Pick out each line in the rows below that contains the word "screenshot", and copy those lines only.

#### Provided entries:
■ ■ ■ ■ ■

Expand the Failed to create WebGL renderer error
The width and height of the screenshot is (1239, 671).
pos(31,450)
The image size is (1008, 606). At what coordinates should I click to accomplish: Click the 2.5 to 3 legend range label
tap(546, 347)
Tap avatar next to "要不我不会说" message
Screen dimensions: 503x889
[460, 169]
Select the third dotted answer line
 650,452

■ ■ ■ ■ ■

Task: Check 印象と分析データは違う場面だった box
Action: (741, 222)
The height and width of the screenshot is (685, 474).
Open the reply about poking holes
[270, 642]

■ ■ ■ ■ ■

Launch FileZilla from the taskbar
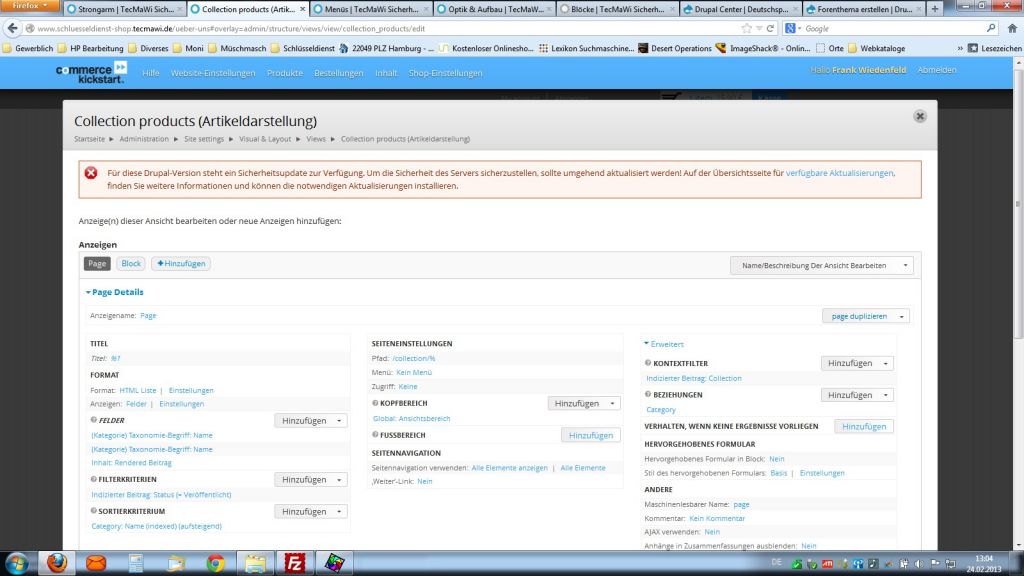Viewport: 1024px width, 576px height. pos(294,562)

■ ■ ■ ■ ■

#### Written solution:
The width and height of the screenshot is (1239, 671).
The height and width of the screenshot is (685, 474).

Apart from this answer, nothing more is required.